Each of these individual attacks perpetuates and exacerbates longstanding inequities in who can access their desired contraception and whose reproduction—and health—American society values. In a recent study, we found that young people, sexual and gender minorities, people born outside the U.S., and lower income people were less likely to be using their preferred method of contraception post-Dobbs as compared to their less marginalized counterparts.
We also know that the way people are accessing sexual and reproductive health care is changing dramatically, from clicking through an app on their phones to select their contraception via telehealth to being able to purchase the first-ever over-the-counter birth control pill. But research tracking these changes—which delves into the most intimate aspects of people’s lives—is becoming increasingly challenging to conduct.

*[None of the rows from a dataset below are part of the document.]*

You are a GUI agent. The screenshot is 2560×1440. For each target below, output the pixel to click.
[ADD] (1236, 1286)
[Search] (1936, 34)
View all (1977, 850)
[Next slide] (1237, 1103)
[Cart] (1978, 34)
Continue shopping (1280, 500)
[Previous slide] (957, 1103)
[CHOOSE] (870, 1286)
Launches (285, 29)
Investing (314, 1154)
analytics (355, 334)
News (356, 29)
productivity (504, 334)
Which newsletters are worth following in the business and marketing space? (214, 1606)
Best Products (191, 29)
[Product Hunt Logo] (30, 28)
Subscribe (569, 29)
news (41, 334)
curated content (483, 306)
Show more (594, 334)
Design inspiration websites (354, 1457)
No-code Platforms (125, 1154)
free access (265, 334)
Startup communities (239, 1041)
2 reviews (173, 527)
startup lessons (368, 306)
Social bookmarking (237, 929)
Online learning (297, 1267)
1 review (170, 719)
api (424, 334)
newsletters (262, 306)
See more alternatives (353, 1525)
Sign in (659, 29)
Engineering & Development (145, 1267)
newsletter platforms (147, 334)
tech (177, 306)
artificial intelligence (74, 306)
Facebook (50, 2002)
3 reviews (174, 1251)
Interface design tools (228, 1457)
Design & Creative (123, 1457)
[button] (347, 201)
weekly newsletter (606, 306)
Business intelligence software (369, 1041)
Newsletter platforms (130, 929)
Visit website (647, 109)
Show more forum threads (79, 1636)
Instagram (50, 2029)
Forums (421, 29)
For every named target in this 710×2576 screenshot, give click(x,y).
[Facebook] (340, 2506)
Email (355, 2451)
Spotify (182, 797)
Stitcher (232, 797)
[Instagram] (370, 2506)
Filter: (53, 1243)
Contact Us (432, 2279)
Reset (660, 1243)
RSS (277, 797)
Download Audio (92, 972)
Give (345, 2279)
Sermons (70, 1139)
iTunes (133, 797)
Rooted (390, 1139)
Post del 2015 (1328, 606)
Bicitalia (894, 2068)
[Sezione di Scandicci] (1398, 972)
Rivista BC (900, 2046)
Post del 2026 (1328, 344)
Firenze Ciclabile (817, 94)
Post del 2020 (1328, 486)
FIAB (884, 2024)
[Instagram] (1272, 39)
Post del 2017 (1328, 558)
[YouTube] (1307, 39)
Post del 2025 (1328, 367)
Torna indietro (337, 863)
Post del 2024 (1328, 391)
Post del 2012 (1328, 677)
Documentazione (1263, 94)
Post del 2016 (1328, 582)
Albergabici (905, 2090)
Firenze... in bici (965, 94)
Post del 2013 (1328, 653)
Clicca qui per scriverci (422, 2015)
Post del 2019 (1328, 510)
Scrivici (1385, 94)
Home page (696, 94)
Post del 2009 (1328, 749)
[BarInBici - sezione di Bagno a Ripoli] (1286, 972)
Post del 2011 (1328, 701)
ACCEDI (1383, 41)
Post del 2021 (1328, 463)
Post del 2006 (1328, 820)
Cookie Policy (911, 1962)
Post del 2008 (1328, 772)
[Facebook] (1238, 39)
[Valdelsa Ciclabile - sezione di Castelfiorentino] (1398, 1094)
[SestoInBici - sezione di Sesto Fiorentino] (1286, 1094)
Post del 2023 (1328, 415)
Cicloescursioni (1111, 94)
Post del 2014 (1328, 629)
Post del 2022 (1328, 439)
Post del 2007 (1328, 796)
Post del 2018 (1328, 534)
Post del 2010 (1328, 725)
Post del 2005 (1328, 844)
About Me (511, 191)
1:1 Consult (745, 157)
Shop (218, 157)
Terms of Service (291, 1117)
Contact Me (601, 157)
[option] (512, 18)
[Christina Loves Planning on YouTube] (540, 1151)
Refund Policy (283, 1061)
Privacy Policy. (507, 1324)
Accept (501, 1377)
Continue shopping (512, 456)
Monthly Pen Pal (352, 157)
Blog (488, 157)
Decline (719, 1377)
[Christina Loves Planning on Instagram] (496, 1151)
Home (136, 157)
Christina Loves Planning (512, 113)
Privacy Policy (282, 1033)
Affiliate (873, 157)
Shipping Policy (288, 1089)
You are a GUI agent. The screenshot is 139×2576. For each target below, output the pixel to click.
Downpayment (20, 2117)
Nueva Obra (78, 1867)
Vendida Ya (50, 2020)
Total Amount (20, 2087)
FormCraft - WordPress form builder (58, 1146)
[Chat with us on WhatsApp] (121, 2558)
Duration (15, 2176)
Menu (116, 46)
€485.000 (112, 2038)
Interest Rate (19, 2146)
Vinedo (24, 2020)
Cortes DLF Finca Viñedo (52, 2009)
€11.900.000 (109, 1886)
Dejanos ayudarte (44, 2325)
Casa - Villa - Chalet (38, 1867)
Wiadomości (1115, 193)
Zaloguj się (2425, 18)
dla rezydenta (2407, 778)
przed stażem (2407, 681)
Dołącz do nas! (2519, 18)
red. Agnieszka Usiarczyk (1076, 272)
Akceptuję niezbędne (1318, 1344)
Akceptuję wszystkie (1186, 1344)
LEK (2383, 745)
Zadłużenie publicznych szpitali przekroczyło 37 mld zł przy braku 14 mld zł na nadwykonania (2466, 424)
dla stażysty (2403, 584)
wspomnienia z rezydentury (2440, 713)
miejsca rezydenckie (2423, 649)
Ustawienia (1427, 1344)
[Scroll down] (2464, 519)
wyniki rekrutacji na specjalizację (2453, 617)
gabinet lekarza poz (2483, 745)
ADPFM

People understandably worry about how their information is used and who has access to it, concerned that data related to pregnancy and menstruation could be used against them. This could be a harbinger of poorer quality data that, at best, capture only a narrow slice of the population, and, at worst, inaccurately represent people’s lived experiences.
There is no one best method of birth control or one best avenue for getting it. The more options we have and the more ways people have to access them, the closer we’ll get to closing the gap between the contraceptives people are using and those they want to be using. Systems-level solutions—like making sure that all forms of contraception are covered via public and private insurance plans and increasing funding to sexual and reproductive health care programs that center patients’ needs and perspectives—must be a key focus of efforts to close that gap.
Those efforts must also recognize that a threat to one aspect of sexual and reproductive health care is a threat to our entire ability to have autonomy over our bodies and to live the lives that we each desire. As a country, we’ve long shown that using contraception is routine, important, and ubiquitous. But it’s not enough for contraceptive use to be nearly universal. Contraceptive access—to whatever method desired—should be, too.